Son dernier-né, Charles, sera confié à une famille de la campagne. Il raconte alors son amour pour cette mère adoptive qui l’a élevé, et cette angoisse sourde de la perdre, à tout moment. Puis vient l’école, rude, militaire, qui forme ses jeunes années, et enfin la vocation d’écrire, à tout prix, et les difficultés qu’il rencontre. Comment s’autoriser à être écrivain, lui, le gamin de la campagne ?

“Lambeaux” est un récit autobiographique dont on ne ressort pas indemne. L’écriture, sublime, en phrases courtes, en “tu”, nous cueille au coeur. L’auteur s’adresse à ses deux mères directement, puis à lui-même. Ce n’est qu’à 11 ans qu’il connaîtra le destin tragique de sa mère biologique, internée, enfermée avec les fous pour une simple dépression, incomprise toute sa vie, aux possibilités gâchées. Avec quelle tendresse il parvient à se mettre dans sa peau, pour relater sa misérable existence …

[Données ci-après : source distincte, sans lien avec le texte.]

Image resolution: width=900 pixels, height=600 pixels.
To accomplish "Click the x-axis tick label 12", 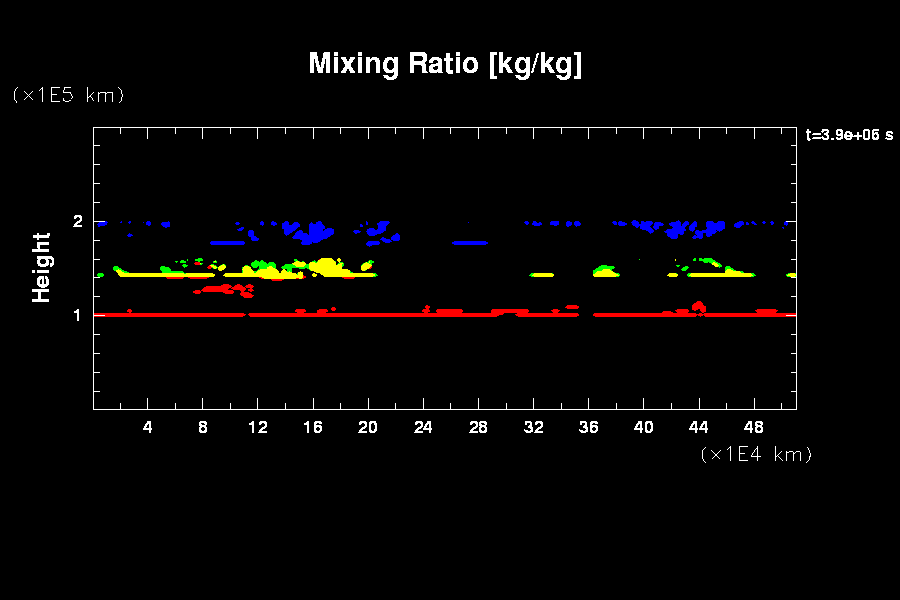I will (258, 427).
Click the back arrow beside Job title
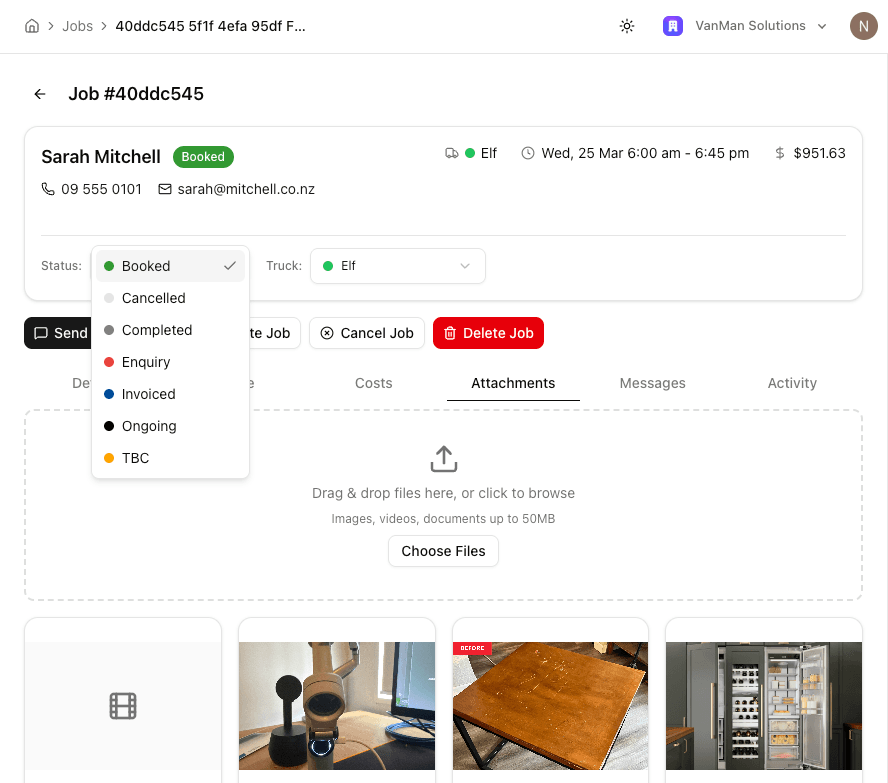The image size is (888, 783). click(40, 94)
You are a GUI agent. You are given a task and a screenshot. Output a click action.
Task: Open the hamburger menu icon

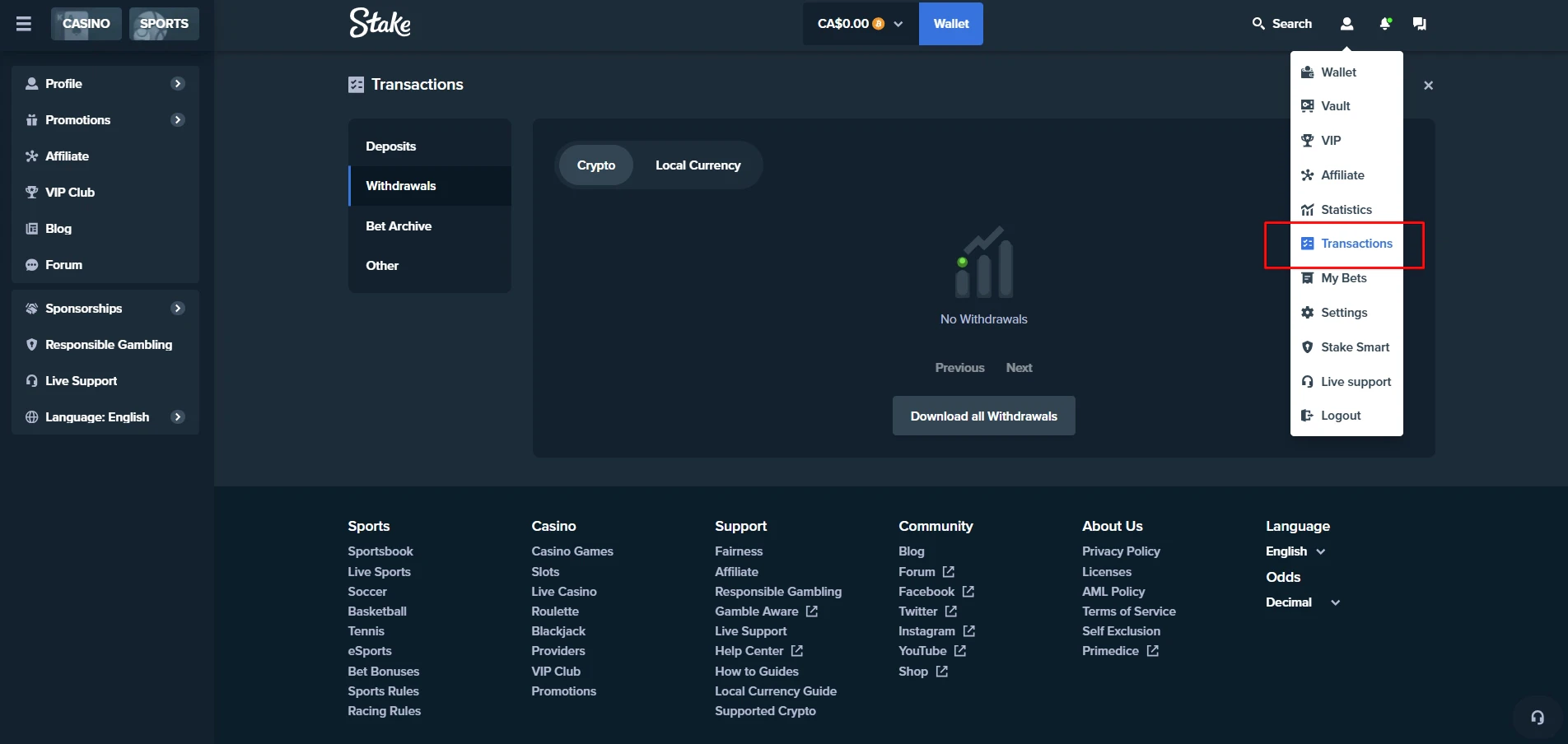[x=24, y=24]
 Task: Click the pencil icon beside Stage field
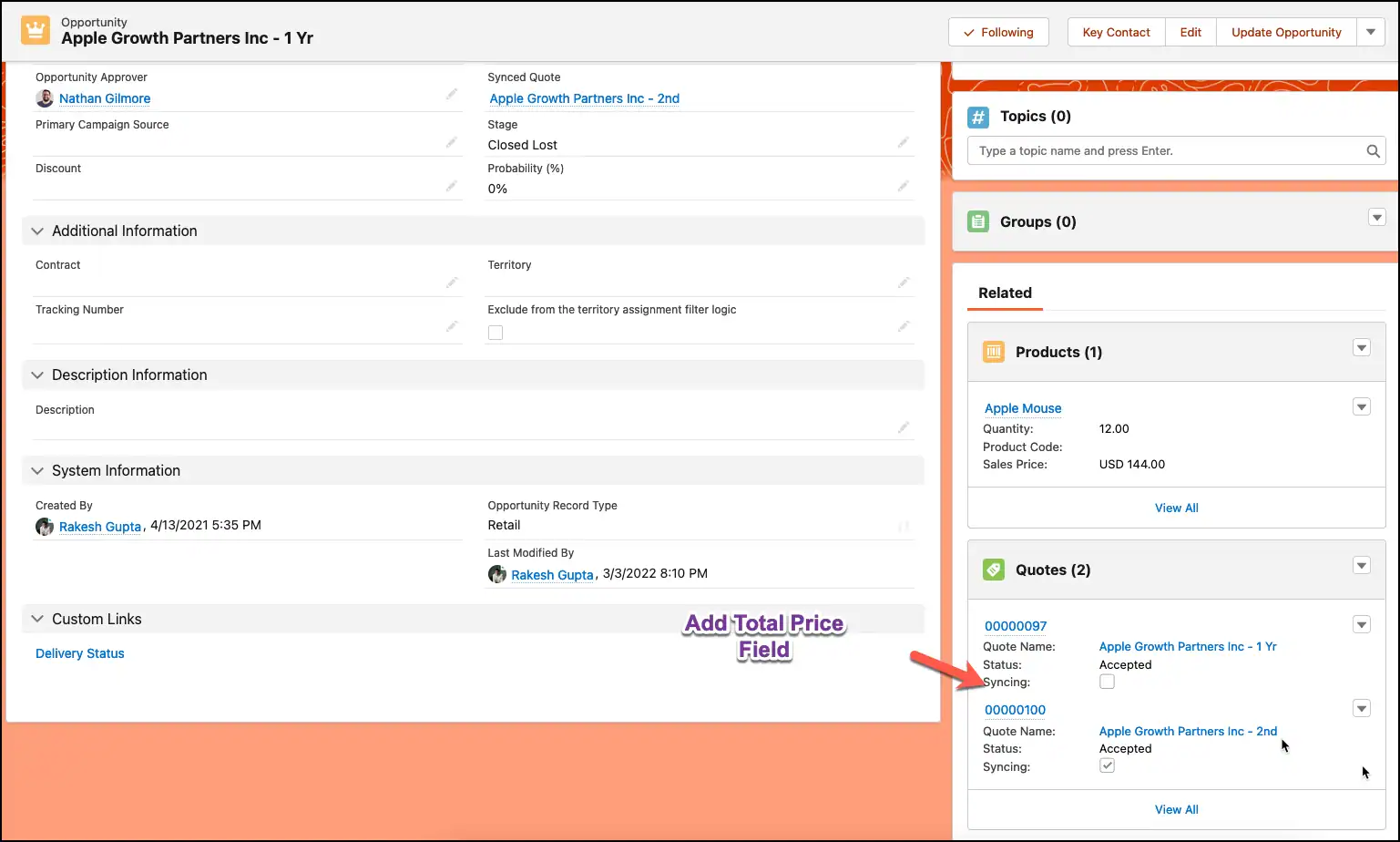(x=903, y=143)
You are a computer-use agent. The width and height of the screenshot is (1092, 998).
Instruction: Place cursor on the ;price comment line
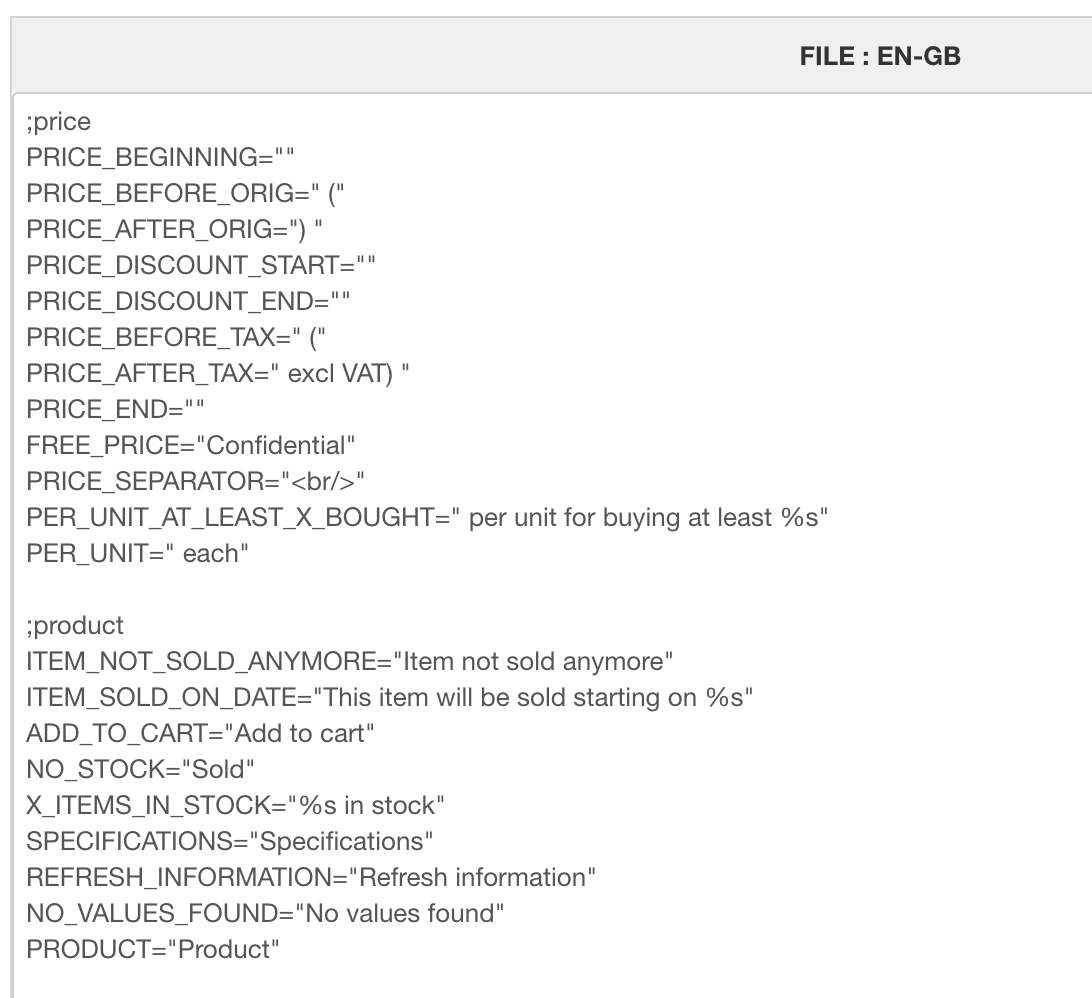[59, 122]
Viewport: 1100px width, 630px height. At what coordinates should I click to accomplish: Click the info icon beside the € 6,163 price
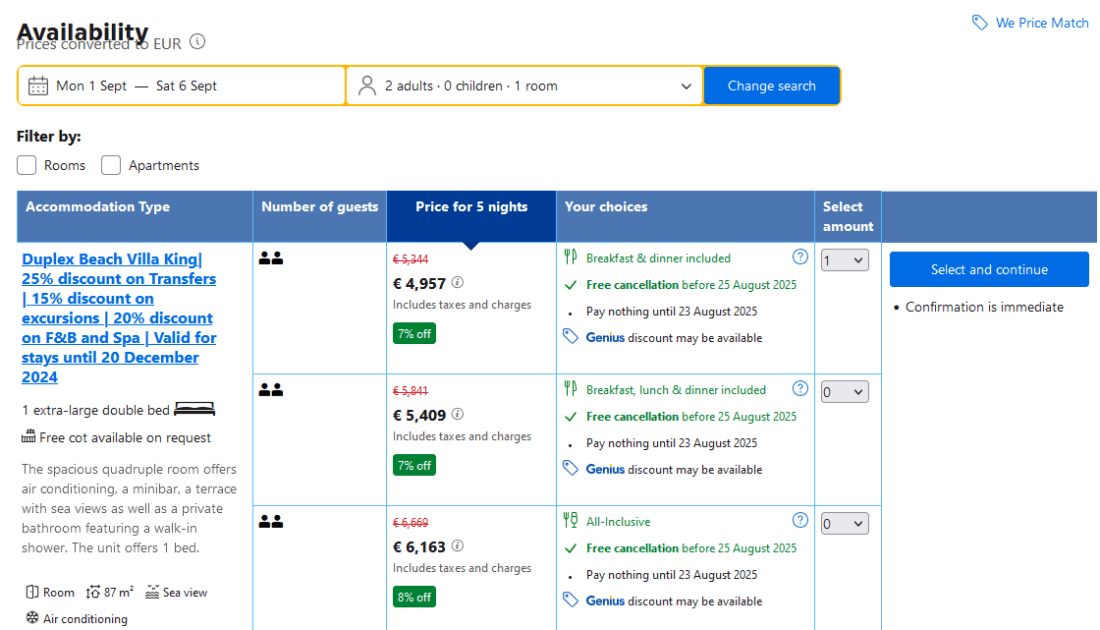458,547
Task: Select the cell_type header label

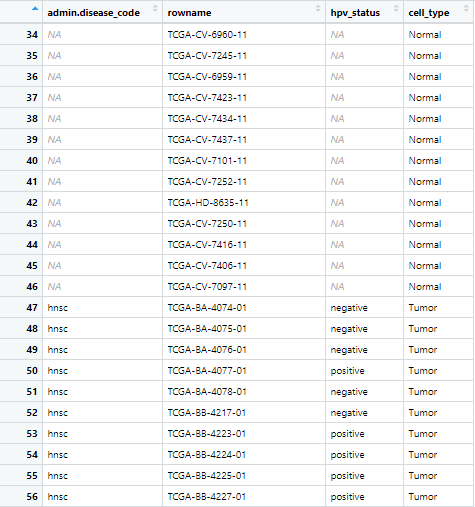Action: 429,13
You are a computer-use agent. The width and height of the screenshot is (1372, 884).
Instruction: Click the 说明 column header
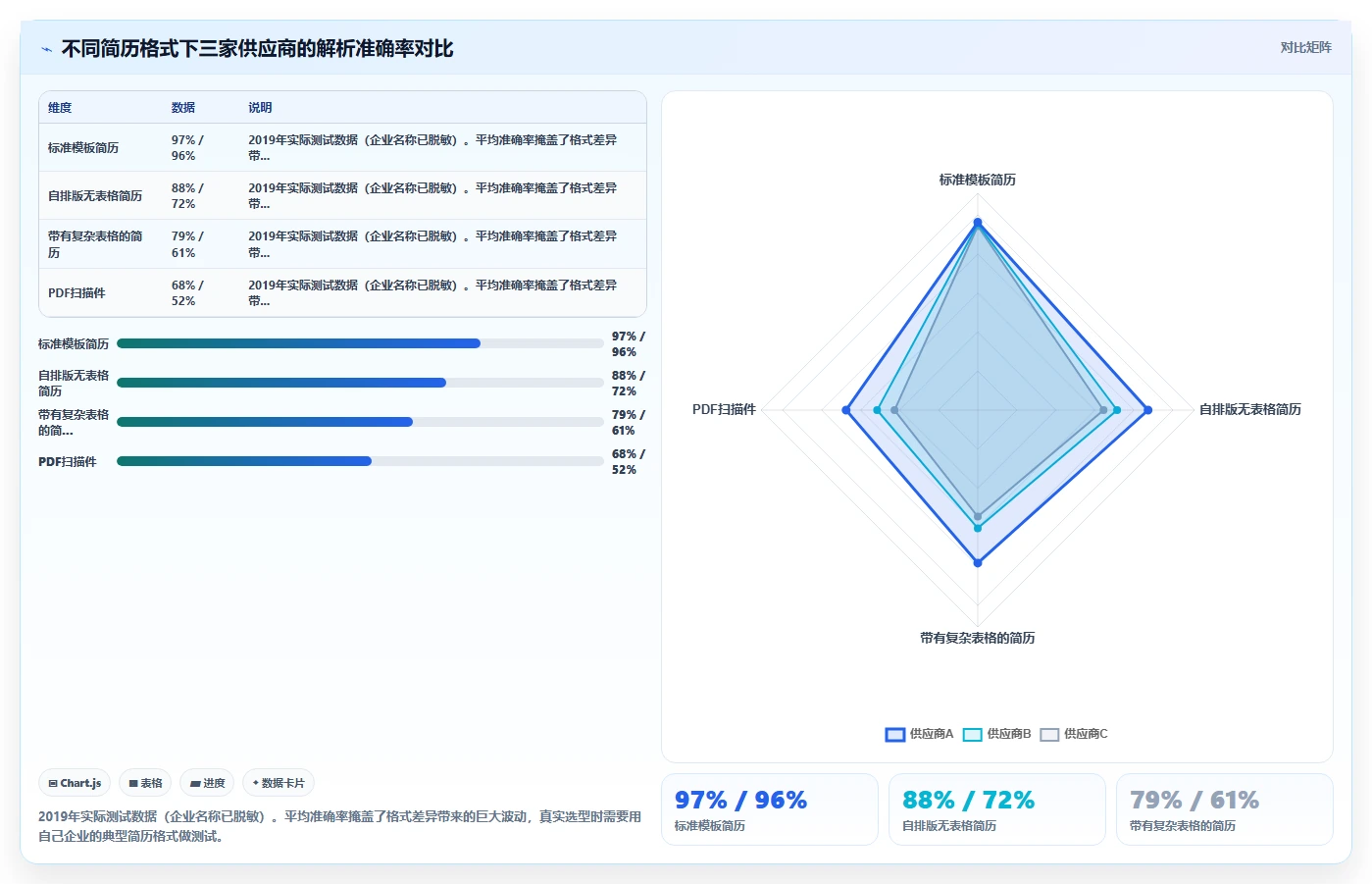click(x=260, y=108)
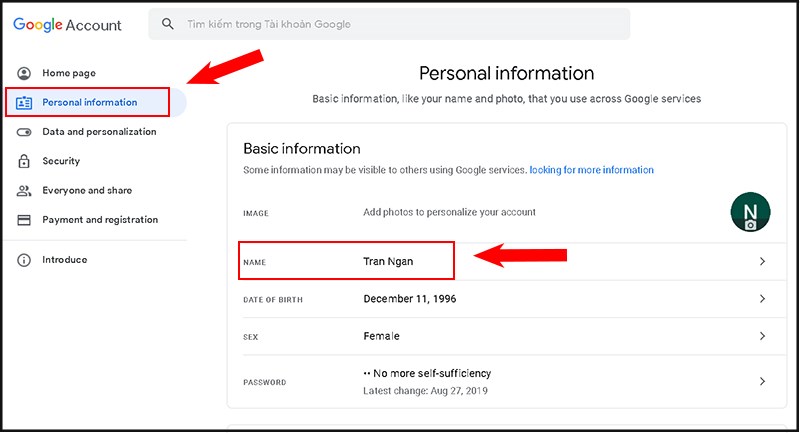
Task: Go to Home page in sidebar
Action: 69,73
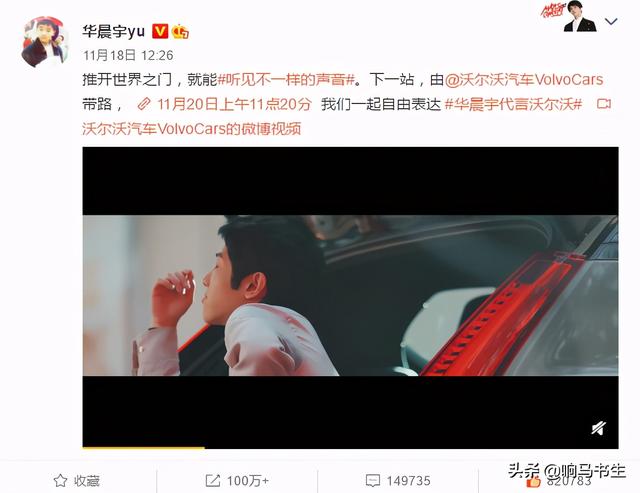The height and width of the screenshot is (493, 640).
Task: Click the paperclip link icon
Action: tap(144, 104)
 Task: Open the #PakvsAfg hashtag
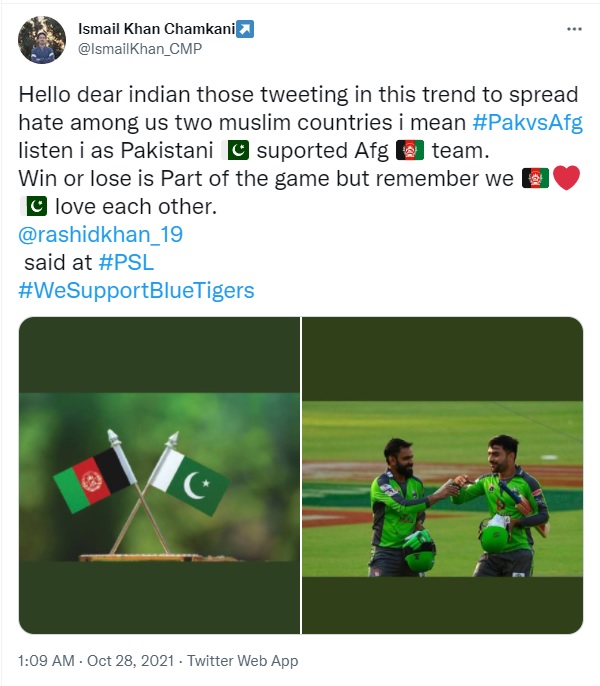pos(528,122)

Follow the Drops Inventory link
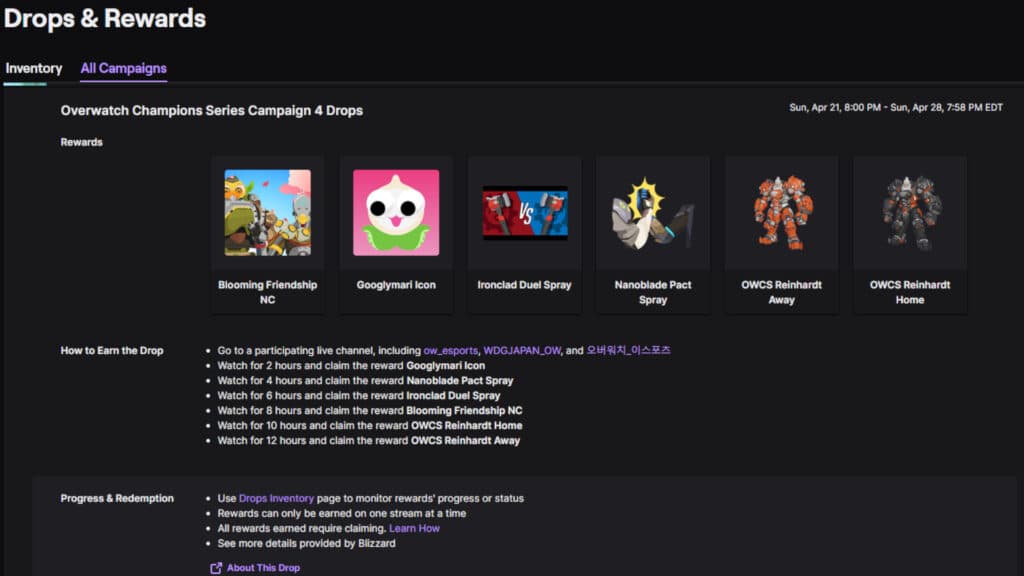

A l’âge adulte, Charles ne trouvera un peu de paix à son mal-être que le jour où il comprend le traumatisme qu’il a subit à l’âge d’un mois, en étant arrachée à sa mère.

Une lecture t’a appris qu’un bébé retiré à sa mère au cours de ses premières semaines subit un choc effroyable. Il vivait en un état de totale fusion avec elle, et coupé de celle-ci, tout se passe pour lui comme s’il avait été littéralement fendu en deux. Il n’a bien sûr aucune défense pour se protéger, et la souffrance qu’il éprouve, absolument terrible, va avoir de profondes et durables conséquences. À tel point qu’une fois devenus adultes, les êtres qui portent en eux cette déchirure évoluent le plus souvent vers la délinquance grave, la folie ou le suicide.

“Lambeaux” est une lecture magnifique, qui m’a bouleversée. Un livre fort et dur, que je relirai certainement.

“Lambeaux”, Charles Juliet, Folio, 160 p. , 1997

4 thoughts on “Lambeaux, Charles Juliet

  1. Je pourrais écrire tes premières lignes, car je ressors de livres qui traînent sur mes étagères, des bons, bien sûr!
    Charels Juliet, oui… Bonnes lectures!

  2. J’ai reçu ce livre en cadeau et je l’ai immédiatement rangé dans mes livres préférés. C’est une écriture à part qui est très belle. Je me suis d’ailleurs procuré un de ses recueils de poésie.